Virtue signaling has become the new gold standard. Rather than flex the size of my bank account or metaphorical penis, my worth is now determined by how many peace signs and flags I place on my lawn or social media account. The more performative my compassion, the more effective my ability to moral grandstand and thus the more I matter.

When did caring become a contest? When did the need to have an opinion about everything and let everyone know what that opinion is become cool?  Even the uninformed brazenly speak about issues they know only a fraction about as a way to feel like they fit in. Our primal nature is the longing for acceptance. No one wants to be cast out of the tribe and left behind to fend for themselves. Perhaps this is why it has become an automatic reflex for people to feel the need to fill the air with their words and opinions. We’ve traded the quiet dignity of our own uncertainty or certainty for the noise of belonging. Performance dressed up as conviction. Whether we believe it or not.

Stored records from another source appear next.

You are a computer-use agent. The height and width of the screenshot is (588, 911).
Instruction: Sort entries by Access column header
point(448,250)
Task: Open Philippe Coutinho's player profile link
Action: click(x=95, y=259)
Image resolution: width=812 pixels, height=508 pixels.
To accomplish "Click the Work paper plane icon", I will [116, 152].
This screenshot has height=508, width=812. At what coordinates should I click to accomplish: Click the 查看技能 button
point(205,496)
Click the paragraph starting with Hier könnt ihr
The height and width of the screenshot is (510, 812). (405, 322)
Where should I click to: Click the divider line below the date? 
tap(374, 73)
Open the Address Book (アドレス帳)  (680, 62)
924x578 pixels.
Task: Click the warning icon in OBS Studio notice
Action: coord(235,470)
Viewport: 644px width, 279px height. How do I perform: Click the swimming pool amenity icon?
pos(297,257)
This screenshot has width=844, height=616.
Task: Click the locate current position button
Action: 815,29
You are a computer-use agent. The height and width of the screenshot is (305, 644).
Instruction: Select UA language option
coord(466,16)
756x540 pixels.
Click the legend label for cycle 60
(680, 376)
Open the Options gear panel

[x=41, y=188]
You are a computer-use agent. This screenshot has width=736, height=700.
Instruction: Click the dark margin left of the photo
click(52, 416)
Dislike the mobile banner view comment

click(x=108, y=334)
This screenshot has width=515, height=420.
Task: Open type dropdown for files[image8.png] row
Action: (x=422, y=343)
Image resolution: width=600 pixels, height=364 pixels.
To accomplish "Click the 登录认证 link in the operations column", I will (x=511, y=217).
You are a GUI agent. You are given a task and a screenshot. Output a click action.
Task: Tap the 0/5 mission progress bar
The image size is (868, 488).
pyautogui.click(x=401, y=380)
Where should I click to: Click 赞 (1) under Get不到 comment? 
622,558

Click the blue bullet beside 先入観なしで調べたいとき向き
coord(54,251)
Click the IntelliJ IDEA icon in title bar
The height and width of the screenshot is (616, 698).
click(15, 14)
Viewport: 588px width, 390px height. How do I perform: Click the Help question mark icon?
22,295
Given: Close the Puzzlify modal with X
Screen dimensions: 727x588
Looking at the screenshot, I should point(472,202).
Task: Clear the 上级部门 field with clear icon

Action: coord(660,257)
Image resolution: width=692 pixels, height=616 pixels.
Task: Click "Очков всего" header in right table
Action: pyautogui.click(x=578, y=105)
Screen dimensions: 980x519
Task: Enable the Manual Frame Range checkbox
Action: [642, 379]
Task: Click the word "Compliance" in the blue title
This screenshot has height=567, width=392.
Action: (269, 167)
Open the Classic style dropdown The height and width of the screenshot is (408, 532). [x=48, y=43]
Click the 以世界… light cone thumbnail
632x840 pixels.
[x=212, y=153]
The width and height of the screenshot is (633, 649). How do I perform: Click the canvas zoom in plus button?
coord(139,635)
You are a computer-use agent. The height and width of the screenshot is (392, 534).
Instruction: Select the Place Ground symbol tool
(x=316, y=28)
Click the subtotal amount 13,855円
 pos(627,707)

Several decades ago, a friend of mine passed away. She died in a terrorist bombing. When it came time for her funeral and memorial, I noticed people jockeying for the limelight. It was almost as if their actions were screaming, “No I knew her the best. She was my friend.” It was hard to digest what I was witnessing. The idea that anyone would make someone’s death about them was not something I had encountered yet here I was watching it unravel in real time. Performative compassion had now become a competitive sport. As if the grieving process was universal and the automatic assumption was that everyone grieved the same way. The attempt and unspoken pressure I felt to twist my grief into some sordid competition was a perverted manifestation never intended for this world. The performative compassion being thrust upon me along with the desire to show me and everyone else how to care and how much is enough, too much, or just the right amount, was never a lesson I was looking to be taught.

We have drifted away from our ability to be organically authentic while simultaneously yearning to connect. In its place we have adopted performative compassion in our attempt to show others how we wish we felt. Perhaps some of us embody the messages we broadcast on our channels, but I will ask you this: When you believe something so profoundly, why should it matter what anyone else but you thinks? When I meet someone and they feel compelled to tell me who they are and what they stand for in their first breath, I make a point to take a step back. Words are nice but I need action. Actions are the language I speak.

I have been to hell and back. I’ve walked with the devil and politely declined permanent residence. I have lost friends, my career, and my reputation. I even lost myself. When I was a little girl, my dad would hold my hand and turn to me and say “Just remember, when your chips are down, you will see who your real friends are”. I knew his words were of value. The same way he taught me not to trust strangers or stand too close to the end of the driveway. He was teaching me street smarts. Purposely making me aware of the cruel nature of this world without bursting my imaginative bubble or ripping away my naivete. Little did I know the lesson about my chips being down would be an integral part of my destiny.

When Humpty Dumpty (me) fell off the wall and the ground beneath me collapsed, it did not take long for me to see the friends I thought I had quickly run for cover.  It was like watching a mass exodus. Both comical and ironic. “Friends” so desperate to feast on my light, were now sprinting in the opposite direction for fear the bombs blowing up around me would negatively impact them. As if my own personal carnage was contagious and the shrapnel falling from the sky would somehow hit them instead of me, the intended target.

There was no performative compassion for my mental health crisis or the fact that society and the system had failed me. There was no asking how I was doing or if I was okay. There was no posting on social media or placing signs on their porches honoring a crisis they knew existed but didn’t want to acknowledge. It was easier than dealing with the mess or looking in the mirror. I did not blame them for this but recognized the distinction between those who had the courage to approach me directly versus those who treated my isolation like someone who had been infected with some unique undiagnosable highly transmissible disease. What most people don’t understand, they fear. Mental health is not a crisis that receives compassion let alone performative compassion. The paradox is humorous if it were not so sad.

This performative compassion and posturing we have embraced and incorporated into our daily lives is the opposite of authentic. It is a way of making us feel better when our insides are screaming and our minds are spinning from a society so dysfunctional that we feel like we must state the obvious and our nervous systems are demanding we do something. This posturing is that something.

When people think their loudness means they have the moral high ground on something never intended to be a competition, I am reminded of my grandfather who used to poke fun at people and say that the louder someone is, the more right they think they are. I suppose not much has changed.

When people feel powerless, they quickly look for ways in which they can regain that power. Performative compassion and assuming the moral high ground is just another mechanism for accomplishing this. The problem with this, however, is that because it is performative, it is inauthentic in its nature and intent. Real power stands on solid foundations, not ones we create to escape our current reality.

It is unfortunate that we feel like our silence or our small actions are nonexistent if they aren’t posted to receive likes or ample validation. I long to exist in a time when actions are genuine and compassion is not something we do for applause or acceptance, but because it is what’s in our heart. It does not need to be demonstrative or public. It just is and that is enough.